As shown in FIGS. 4 and 6, a recovery tube 57 is connected between the nozzle recovery chamber 50 and the supply tank 14. A recovery check valve 56 is located in the tube 57 or at the connection between the recovery tube 57 and either the nozzle recovery chamber 50 or the supply tank 14. The supply tank 14 has a refill cap 16 that seals the refill opening 15 of the supply tank 14. By providing the sealed refill opening 15, when the pump 20 draws water from the supply tank 14, it will also draw water captured in the nozzle recovery chamber 50 back into the supply tank 14.

As shown particularly in FIGS. 1, 4, and 5 in connection with the first embodiment and also explained in further detail below in connection with the additional embodiments, the pump 20 is preferably a manually actuatable pump having a handle 22 connected to a piston 24. Movement of the pump handle 22 in a charging direction X1 is adapted to draw water W from the supply tank 14 into a pump chamber 26, and movement of the pump handle 22 in a opposite, discharge direction X2, forces the water W to the nozzle under pressure (i.e., at greater than atmospheric pressure so that a stream of water can be discharged). As shown in FIGS. 4 and 6, a first tube 28 is connected between the supply tank 14 and the pump chamber 26, and a first check valve 29 is located in the first tube 28 or the connection between the first tube 28 and the pump chamber 26. A second tube 30 is connected between the pump chamber 26 and the nozzle 40, and a second check valve 31 is located in the second tube 30 or at the connection between the pump chamber 26 and the second tube 30. The first check valve 29 allows water W to be drawn from the supply tank 14 into the pump chamber 26 as the pump handle 22 moves the piston 24 in the charging direction X1. During this movement of the pump handle 22 in the charging direction X1, the second check valve 31 is closed. When the pump handle 22 along with the piston 24 are moved in the discharge direction X2, the first check valve 29 closes and the second check valve 31 opens such that the discharge movement of the pump handle 22 results in water W in the pump chamber 26 being forced by the piston 24 through the second tube 30 and out the nozzle 40.

In the first embodiment of the toy water gun 10, the stream interrupter 60 comprises a helical vane 62, shown in detail in FIGS. 5-7, that is rotatably mounted on an axis A parallel to the discharge axis X, preferably via support 64 and 65, such that a portion of the helical vane 62 intersects the discharge axis X. The helical vane 62 includes a discharge gap 66 through which a portion of the flow of water W from the nozzle 40 along the discharge axis X to the discharge opening 52 can pass such that the periodic bursts of water W1, W2, W3 (as shown in FIG. 2) are adapted to be delivered from the discharge opening 52. While the preferred embodiment of the helical vane 62 includes only a single discharge gap 66, it is possible that two or more discharge gaps 66 could be provided, depending upon the desired interruption between the periodic bursts of water W1, W2, W3.

The helical vane 62 is adapted to be rotated by the flow of water W from the nozzle 40 along the discharge axis X to the discharge opening 52. Water deflected by the helical vane 62 into the nozzle recovery chamber 50 can then be recycled by being drawn back into the supply tank 14 during the movement of the pump handle 22 in the charging direction X1 by the water being drawn through the recovery tube 57 and the recovery check valve 56 which opens when the pump handle is moved in the charging direction X1.

Supplied information:
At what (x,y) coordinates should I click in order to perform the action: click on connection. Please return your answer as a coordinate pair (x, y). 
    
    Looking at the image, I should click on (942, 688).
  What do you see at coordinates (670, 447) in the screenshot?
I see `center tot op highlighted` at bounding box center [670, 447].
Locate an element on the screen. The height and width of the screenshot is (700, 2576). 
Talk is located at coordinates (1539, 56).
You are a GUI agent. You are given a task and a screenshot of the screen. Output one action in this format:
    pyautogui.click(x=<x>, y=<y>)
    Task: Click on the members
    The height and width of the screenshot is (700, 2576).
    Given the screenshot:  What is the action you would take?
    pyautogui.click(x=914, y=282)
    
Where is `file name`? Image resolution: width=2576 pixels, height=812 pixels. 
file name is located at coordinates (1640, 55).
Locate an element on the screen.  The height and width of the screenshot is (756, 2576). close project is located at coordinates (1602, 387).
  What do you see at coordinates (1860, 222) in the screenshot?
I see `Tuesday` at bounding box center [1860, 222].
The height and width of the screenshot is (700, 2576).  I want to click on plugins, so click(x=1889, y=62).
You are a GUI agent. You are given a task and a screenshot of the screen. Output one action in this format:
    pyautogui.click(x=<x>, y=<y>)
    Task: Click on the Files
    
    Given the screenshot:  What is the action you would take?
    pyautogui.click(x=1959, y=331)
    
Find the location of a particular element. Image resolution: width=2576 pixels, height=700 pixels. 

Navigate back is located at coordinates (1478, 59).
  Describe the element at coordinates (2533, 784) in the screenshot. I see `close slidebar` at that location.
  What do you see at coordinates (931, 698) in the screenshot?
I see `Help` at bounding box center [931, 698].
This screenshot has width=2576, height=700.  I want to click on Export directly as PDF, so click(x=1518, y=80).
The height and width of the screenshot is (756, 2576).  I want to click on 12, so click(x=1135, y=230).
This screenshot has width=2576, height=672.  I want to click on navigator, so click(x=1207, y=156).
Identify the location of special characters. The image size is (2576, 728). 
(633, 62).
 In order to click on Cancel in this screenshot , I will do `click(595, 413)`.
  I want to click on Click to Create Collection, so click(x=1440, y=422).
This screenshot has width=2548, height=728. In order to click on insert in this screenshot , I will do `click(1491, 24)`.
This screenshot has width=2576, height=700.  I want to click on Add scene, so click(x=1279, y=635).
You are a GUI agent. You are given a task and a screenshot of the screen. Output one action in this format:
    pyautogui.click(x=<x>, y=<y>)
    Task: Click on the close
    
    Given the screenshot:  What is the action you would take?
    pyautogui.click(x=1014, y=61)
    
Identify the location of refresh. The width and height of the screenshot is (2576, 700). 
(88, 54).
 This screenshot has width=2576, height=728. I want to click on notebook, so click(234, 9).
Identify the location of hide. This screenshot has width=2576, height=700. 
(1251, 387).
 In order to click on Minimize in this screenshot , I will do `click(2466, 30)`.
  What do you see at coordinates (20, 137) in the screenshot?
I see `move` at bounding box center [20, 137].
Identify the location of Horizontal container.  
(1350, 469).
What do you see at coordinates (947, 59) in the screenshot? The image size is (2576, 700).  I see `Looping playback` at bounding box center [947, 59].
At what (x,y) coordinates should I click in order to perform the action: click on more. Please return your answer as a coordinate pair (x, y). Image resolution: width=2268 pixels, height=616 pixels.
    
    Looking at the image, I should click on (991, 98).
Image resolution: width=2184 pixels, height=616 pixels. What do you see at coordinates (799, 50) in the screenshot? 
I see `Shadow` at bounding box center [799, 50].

What you need to do:
**a)** Using the toy water gun passage, answer each question below:
(i) What seals the refill opening 15 of the supply tank 14?
(ii) Which check valve is closed while the pump handle 22 moves in the charging direction X1?
(iii) On what axis is the helical vane 62 rotatably mounted?
**b)** Retype everything in the toy water gun passage from "As shown in FIGS. 4 and 6, a recovery" down to "into the supply tank 14.".

Expected results:
**a)**
(i) The refill cap 16.
(ii) The second check valve 31.
(iii) An axis A parallel to the discharge axis X.

**b)**
As shown in FIGS. 4 and 6, a recovery tube 57 is connected between the nozzle recovery chamber 50 and the supply tank 14. A recovery check valve 56 is located in the tube 57 or at the connection between the recovery tube 57 and either the nozzle recovery chamber 50 or the supply tank 14. The supply tank 14 has a refill cap 16 that seals the refill opening 15 of the supply tank 14. By providing the sealed refill opening 15, when the pump 20 draws water from the supply tank 14, it will also draw water captured in the nozzle recovery chamber 50 back into the supply tank 14.